> **TASK INSTRUCTIONS**:
Write out exactly the lines of the entries below from the one holding "Given: Expand the" to the one holding "Given: Click the rank 3 badge", inclusive, and leave out all other lines.

[Opening LISTED ENTRIES section]

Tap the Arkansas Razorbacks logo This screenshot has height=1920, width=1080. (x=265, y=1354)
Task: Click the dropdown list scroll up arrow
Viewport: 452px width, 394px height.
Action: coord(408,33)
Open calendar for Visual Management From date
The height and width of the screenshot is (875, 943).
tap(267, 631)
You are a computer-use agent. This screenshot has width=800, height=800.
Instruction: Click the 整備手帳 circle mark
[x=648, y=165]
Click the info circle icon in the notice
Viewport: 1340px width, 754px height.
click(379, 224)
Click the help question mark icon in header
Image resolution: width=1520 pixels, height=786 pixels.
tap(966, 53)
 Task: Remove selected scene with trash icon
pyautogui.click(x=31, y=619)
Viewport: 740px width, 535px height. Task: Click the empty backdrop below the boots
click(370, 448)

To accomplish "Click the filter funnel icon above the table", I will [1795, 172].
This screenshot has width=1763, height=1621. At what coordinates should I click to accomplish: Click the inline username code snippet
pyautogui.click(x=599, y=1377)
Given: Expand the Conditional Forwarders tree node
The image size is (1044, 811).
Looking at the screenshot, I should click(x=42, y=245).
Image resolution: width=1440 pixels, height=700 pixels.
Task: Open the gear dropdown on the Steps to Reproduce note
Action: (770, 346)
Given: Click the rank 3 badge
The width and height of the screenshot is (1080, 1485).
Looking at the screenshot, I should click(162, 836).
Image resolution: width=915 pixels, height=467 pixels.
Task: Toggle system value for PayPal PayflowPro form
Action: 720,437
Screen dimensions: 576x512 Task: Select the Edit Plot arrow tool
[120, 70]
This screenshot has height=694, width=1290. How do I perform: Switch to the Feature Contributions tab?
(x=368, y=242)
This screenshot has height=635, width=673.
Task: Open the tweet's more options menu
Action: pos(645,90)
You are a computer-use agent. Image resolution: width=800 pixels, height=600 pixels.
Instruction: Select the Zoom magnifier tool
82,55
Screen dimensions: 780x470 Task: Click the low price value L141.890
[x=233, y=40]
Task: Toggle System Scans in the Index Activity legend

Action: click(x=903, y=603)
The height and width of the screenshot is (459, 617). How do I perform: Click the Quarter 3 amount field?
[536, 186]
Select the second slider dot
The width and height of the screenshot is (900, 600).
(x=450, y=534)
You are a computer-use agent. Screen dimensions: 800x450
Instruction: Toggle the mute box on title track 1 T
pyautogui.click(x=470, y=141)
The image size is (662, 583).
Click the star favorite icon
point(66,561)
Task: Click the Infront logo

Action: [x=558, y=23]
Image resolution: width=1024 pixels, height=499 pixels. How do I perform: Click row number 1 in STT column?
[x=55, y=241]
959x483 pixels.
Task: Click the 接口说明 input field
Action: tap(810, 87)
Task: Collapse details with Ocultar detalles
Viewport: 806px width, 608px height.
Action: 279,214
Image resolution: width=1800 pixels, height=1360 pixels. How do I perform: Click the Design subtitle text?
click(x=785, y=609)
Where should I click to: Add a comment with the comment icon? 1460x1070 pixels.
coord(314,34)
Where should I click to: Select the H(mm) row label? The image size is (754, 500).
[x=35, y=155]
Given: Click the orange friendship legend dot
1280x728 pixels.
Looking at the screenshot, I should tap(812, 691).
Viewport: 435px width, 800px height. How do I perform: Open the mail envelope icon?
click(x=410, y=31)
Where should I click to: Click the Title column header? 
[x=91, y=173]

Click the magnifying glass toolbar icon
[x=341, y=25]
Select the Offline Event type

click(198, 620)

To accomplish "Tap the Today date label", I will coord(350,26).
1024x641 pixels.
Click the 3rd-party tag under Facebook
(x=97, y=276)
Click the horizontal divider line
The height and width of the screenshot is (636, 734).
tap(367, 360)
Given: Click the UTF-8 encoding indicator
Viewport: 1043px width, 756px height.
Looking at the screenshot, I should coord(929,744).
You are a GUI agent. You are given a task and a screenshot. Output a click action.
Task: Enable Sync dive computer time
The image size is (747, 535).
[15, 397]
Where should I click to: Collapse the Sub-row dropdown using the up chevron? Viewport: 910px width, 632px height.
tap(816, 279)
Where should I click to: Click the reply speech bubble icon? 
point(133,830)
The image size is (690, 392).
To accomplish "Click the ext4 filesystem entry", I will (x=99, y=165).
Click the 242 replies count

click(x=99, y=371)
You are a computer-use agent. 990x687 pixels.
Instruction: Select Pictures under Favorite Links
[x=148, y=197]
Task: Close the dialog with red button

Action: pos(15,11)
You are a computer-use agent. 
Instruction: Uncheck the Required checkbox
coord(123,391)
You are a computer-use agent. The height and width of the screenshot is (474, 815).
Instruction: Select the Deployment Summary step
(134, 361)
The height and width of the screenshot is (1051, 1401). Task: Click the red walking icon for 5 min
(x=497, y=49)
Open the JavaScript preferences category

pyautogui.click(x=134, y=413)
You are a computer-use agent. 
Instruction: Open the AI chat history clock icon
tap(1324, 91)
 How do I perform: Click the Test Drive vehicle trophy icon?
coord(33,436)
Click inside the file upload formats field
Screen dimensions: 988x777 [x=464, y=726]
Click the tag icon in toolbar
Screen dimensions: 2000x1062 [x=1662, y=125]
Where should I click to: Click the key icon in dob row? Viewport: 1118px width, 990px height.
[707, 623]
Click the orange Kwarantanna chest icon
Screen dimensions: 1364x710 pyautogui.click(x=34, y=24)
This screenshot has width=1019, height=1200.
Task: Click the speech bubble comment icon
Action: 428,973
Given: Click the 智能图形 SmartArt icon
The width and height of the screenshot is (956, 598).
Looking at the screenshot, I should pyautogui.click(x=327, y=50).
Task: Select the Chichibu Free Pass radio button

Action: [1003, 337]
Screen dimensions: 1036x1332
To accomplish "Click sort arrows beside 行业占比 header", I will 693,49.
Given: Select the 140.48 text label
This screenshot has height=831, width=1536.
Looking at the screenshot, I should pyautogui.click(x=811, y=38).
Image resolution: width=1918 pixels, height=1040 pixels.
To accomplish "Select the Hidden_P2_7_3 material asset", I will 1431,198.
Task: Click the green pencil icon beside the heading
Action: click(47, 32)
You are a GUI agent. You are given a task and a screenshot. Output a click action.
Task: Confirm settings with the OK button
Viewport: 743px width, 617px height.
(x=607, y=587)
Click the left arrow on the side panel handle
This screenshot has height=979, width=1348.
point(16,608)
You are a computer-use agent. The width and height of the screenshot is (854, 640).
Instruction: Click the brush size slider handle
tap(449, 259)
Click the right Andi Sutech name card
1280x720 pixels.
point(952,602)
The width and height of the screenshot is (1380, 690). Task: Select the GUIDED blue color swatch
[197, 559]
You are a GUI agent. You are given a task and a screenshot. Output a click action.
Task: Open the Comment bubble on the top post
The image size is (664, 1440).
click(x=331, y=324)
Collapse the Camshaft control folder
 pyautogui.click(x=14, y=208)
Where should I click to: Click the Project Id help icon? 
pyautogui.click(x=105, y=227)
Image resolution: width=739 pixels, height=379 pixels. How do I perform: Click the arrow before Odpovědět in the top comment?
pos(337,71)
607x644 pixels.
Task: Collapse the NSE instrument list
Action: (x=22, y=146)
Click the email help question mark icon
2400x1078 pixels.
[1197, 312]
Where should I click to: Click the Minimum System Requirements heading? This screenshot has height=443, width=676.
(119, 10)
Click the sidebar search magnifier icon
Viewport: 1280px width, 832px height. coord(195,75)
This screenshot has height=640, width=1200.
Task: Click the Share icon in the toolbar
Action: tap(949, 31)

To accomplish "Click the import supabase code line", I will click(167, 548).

[Closing LISTED ENTRIES section]

> **RESPONSE BOX**:
Given: Expand the Conditional Forwarders tree node
The image size is (1044, 811).
Looking at the screenshot, I should click(x=42, y=245).
Image resolution: width=1440 pixels, height=700 pixels.
Task: Open the gear dropdown on the Steps to Reproduce note
Action: (770, 346)
Given: Click the rank 3 badge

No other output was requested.